I've Just read Warbreaker 4.2 and I really enjoyed it, I'll be buying it when it comes out in hardback, since I don't like paperbacks. I have a tendency to read stories I like to death and I can getting much more mileage out of a good hardback (or more accurately, after a year or two I will still have what can still be technically classified as a book).
I'm really not very good with words, since I'm terrible at all forms of translating thoughts into a medium that is anywhere near coherent enough so that others can understand, so I ask you to forgive me beforehand.
Just two things during my reading that distracted me enough to pulled me out of the story, perhaps minor things, but significant enough to me that I thought I'd mention them.
1)
Ch1 pg13
Fortunately, her father had four living children, and Siri--at seventeen years of age--was the youngest. Fafen, the daughter just older than Siri, had done the family duty and become a monk. Above Fafen was Ridger, the eldest son. He would inherit the throne. And then there was Vivenna.
This suggest that the age of the four siblings, from youngest to oldest is Siri>Fafen>Ridger>Vivenna.
Ch44 Pg305
Ridger was right above me.
Then there was Fafen.
“After Fafen,” Siri said, “there’s just the eldest, Vivenna.
This suggest that the age of the four siblings, from youngest to oldest is Siri>Ridger>Fafen>Vivenna.
Am I misunderstanding one of the sections? and if not, could to tell me which one is it since it made me stop reading and had me jumping back and forth and rereading each part a few times trying to figure it out.
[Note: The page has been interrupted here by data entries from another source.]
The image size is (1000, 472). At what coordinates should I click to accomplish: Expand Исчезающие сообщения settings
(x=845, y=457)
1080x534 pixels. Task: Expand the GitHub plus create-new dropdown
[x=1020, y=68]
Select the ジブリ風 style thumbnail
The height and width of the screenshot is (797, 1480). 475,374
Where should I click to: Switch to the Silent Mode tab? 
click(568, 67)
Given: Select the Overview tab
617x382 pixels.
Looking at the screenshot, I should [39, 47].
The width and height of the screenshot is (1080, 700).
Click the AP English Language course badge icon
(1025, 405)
As I said, probably a minor thing.
2)
Ch43 Pg293
He didn’t reply. “The BioChromatic Breaths you had,” he said. “You gave them to Denth?” She paused, thinking. “Yes.” He glanced at her, raising an eyebrow. “No,” she admitted, looking away. “I put them in the shawl I was wearing.”
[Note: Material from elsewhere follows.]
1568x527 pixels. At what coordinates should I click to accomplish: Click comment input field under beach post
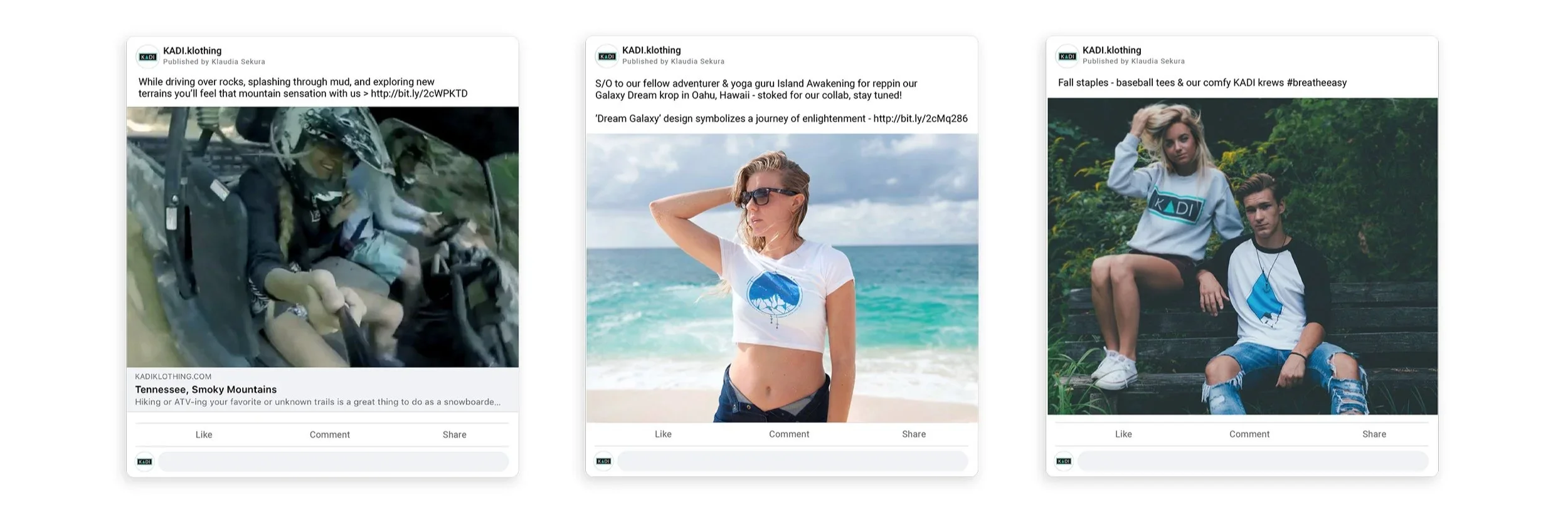pos(793,461)
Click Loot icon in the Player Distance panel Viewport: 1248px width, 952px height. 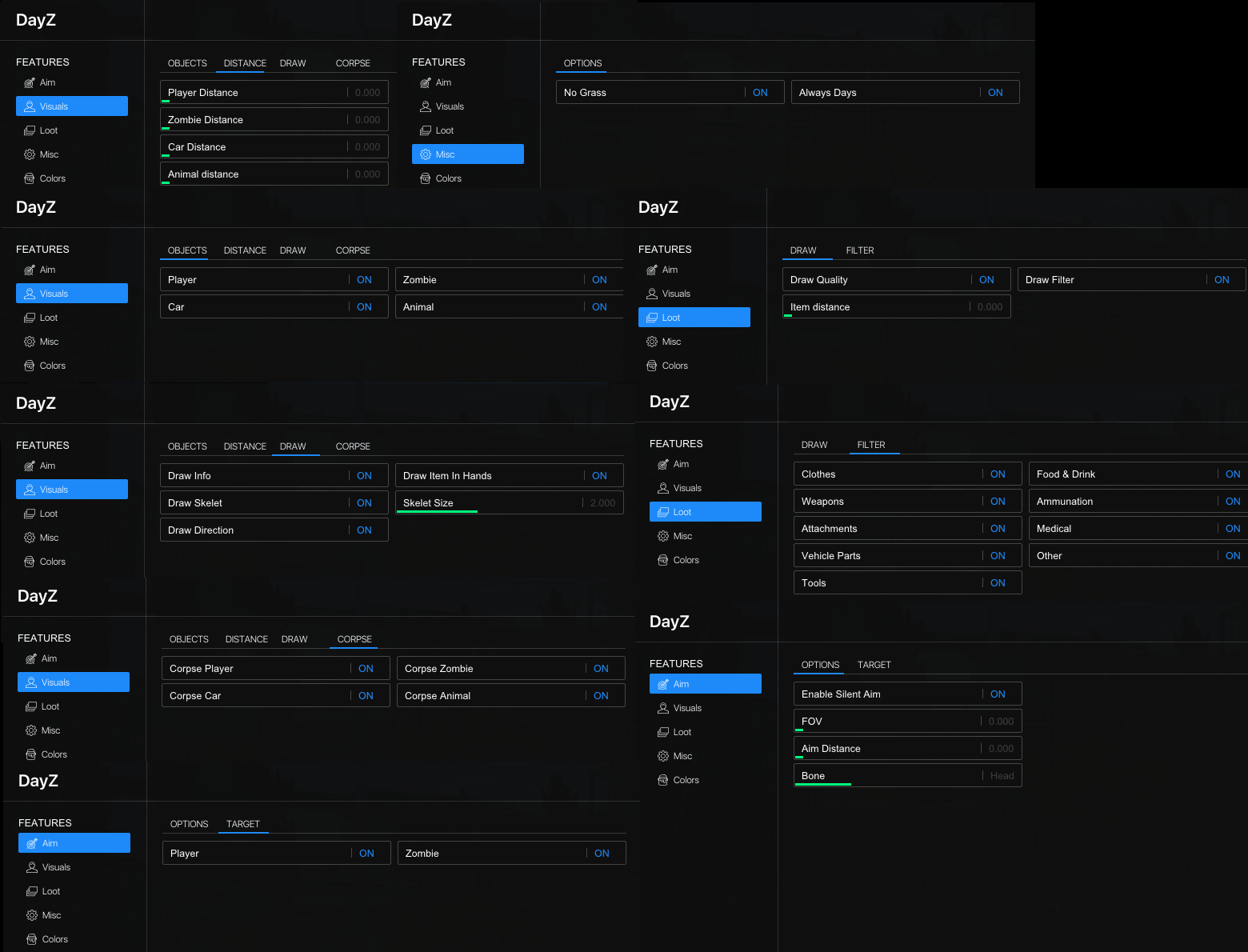click(x=30, y=130)
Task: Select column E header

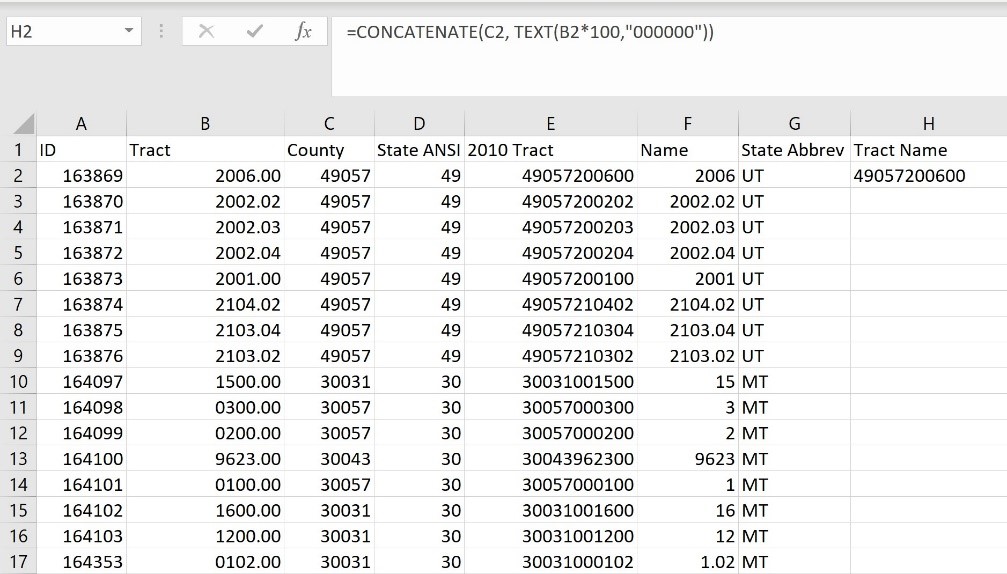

He raised an eyebrow. “You escaped those ropes of mine without Awakening them?” She shook her head. “I guessed that Command.”
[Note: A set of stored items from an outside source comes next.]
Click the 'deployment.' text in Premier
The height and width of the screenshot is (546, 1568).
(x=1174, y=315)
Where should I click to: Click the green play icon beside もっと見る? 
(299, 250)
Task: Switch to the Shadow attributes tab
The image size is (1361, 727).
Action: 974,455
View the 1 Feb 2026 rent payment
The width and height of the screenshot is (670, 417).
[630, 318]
He just shook his head, pointing toward the shawl. “Your Breath to mine,” he said. “That’s the Command you want.” She laid her hand on the shawl and said the words. Immediately, everything changed.
Here you remind me that both the shawl and the rope have had breath put into them, but only show the breath in the shawl being recovered.
This left me a little excited with the feeling that the breath in the rope will be mildly important later on.
Ch46 Pg310
Time to practice, then, she thought, returning to the room. Inside, she pulled out a piece of rope--the one that Vasher had used to tie her up, the first thing that she had Awakened. She’d since retrieved the Breath from it.
Then 3 chapters later that I am just told that the breath in the rope was simply recovered earlier.
Once again perhaps a minor thing but it made me stop reading and think "Oh.........why didn't it just say that earlier?"
I was a little disappointed at how anti-climactic it was and it left me a little tainted in regards to plot items about forgotten breaths in object discovered at a later time.
Ch56 Pg379
His cloak slid slightly off his shoulder, falling against her cheek.
It couldn’t be, she thought. I escaped from him. I tried to Awaken his cloak, but used a bad Command. Could he have been dumb enough to keep wearing it?
Because I had been tainted earlier, instead of thinking "Oh! Nice one!" it reminded me of the disappointment from earlier and my mind I simply thought "Meh." and ruined this scene slightly for me.
I don't mean to criticise, just offering some feedback.
Thank you for giving me the opportunity to read one of your books for free to see if I would enjoy your writing style and I have enjoyed it immensely.
I look forward to purchasing and reading Misborn, and should I enjoy those, your other books as well.